++++ Task inputs

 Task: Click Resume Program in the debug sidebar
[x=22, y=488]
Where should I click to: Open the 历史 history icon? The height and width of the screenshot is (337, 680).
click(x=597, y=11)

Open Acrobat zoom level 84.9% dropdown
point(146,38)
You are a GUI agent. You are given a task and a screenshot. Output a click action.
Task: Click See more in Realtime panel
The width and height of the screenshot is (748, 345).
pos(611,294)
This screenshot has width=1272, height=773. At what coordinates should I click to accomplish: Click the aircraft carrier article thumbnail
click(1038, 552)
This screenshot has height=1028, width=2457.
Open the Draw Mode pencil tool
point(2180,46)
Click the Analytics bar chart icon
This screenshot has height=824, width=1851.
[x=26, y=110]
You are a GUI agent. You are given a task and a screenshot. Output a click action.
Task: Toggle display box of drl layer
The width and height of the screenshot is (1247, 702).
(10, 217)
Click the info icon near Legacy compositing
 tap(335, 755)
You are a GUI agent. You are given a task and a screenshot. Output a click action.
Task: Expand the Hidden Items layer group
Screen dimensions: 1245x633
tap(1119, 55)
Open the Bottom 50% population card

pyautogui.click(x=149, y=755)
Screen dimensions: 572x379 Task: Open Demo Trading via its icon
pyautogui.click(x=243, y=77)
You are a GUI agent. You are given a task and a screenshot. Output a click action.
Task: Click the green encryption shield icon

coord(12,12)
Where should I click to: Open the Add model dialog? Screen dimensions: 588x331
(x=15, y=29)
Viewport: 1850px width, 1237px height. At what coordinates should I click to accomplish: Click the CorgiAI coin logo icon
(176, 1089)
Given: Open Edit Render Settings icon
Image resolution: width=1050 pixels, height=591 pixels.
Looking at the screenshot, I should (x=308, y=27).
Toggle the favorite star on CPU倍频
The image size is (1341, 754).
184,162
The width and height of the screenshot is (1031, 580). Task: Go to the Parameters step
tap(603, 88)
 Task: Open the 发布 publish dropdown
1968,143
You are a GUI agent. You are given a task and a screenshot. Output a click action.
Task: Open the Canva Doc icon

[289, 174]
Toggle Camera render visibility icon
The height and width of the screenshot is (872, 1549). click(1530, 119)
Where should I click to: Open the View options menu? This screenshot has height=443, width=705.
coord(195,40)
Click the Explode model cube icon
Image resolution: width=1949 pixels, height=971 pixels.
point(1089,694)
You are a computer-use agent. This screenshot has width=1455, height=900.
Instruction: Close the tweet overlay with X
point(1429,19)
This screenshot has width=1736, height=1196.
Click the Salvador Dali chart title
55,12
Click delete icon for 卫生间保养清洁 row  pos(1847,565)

++++++++

Reproduce each line of the material exactly as given.

 Task: Click Resume Program in the debug sidebar
[x=22, y=488]
Where should I click to: Open the 历史 history icon? The height and width of the screenshot is (337, 680).
click(x=597, y=11)

Open Acrobat zoom level 84.9% dropdown
point(146,38)
You are a GUI agent. You are given a task and a screenshot. Output a click action.
Task: Click See more in Realtime panel
The width and height of the screenshot is (748, 345).
pos(611,294)
This screenshot has width=1272, height=773. At what coordinates should I click to accomplish: Click the aircraft carrier article thumbnail
click(1038, 552)
This screenshot has height=1028, width=2457.
Open the Draw Mode pencil tool
point(2180,46)
Click the Analytics bar chart icon
This screenshot has height=824, width=1851.
[x=26, y=110]
You are a GUI agent. You are given a task and a screenshot. Output a click action.
Task: Toggle display box of drl layer
The width and height of the screenshot is (1247, 702).
(10, 217)
Click the info icon near Legacy compositing
 tap(335, 755)
You are a GUI agent. You are given a task and a screenshot. Output a click action.
Task: Expand the Hidden Items layer group
Screen dimensions: 1245x633
tap(1119, 55)
Open the Bottom 50% population card

pyautogui.click(x=149, y=755)
Screen dimensions: 572x379 Task: Open Demo Trading via its icon
pyautogui.click(x=243, y=77)
You are a GUI agent. You are given a task and a screenshot. Output a click action.
Task: Click the green encryption shield icon

coord(12,12)
Where should I click to: Open the Add model dialog? Screen dimensions: 588x331
(x=15, y=29)
Viewport: 1850px width, 1237px height. At what coordinates should I click to accomplish: Click the CorgiAI coin logo icon
(176, 1089)
Given: Open Edit Render Settings icon
Image resolution: width=1050 pixels, height=591 pixels.
Looking at the screenshot, I should (x=308, y=27).
Toggle the favorite star on CPU倍频
The image size is (1341, 754).
184,162
The width and height of the screenshot is (1031, 580). Task: Go to the Parameters step
tap(603, 88)
 Task: Open the 发布 publish dropdown
1968,143
You are a GUI agent. You are given a task and a screenshot. Output a click action.
Task: Open the Canva Doc icon

[289, 174]
Toggle Camera render visibility icon
The height and width of the screenshot is (872, 1549). click(1530, 119)
Where should I click to: Open the View options menu? This screenshot has height=443, width=705.
coord(195,40)
Click the Explode model cube icon
Image resolution: width=1949 pixels, height=971 pixels.
point(1089,694)
You are a computer-use agent. This screenshot has width=1455, height=900.
Instruction: Close the tweet overlay with X
point(1429,19)
This screenshot has width=1736, height=1196.
Click the Salvador Dali chart title
55,12
Click delete icon for 卫生间保养清洁 row  pos(1847,565)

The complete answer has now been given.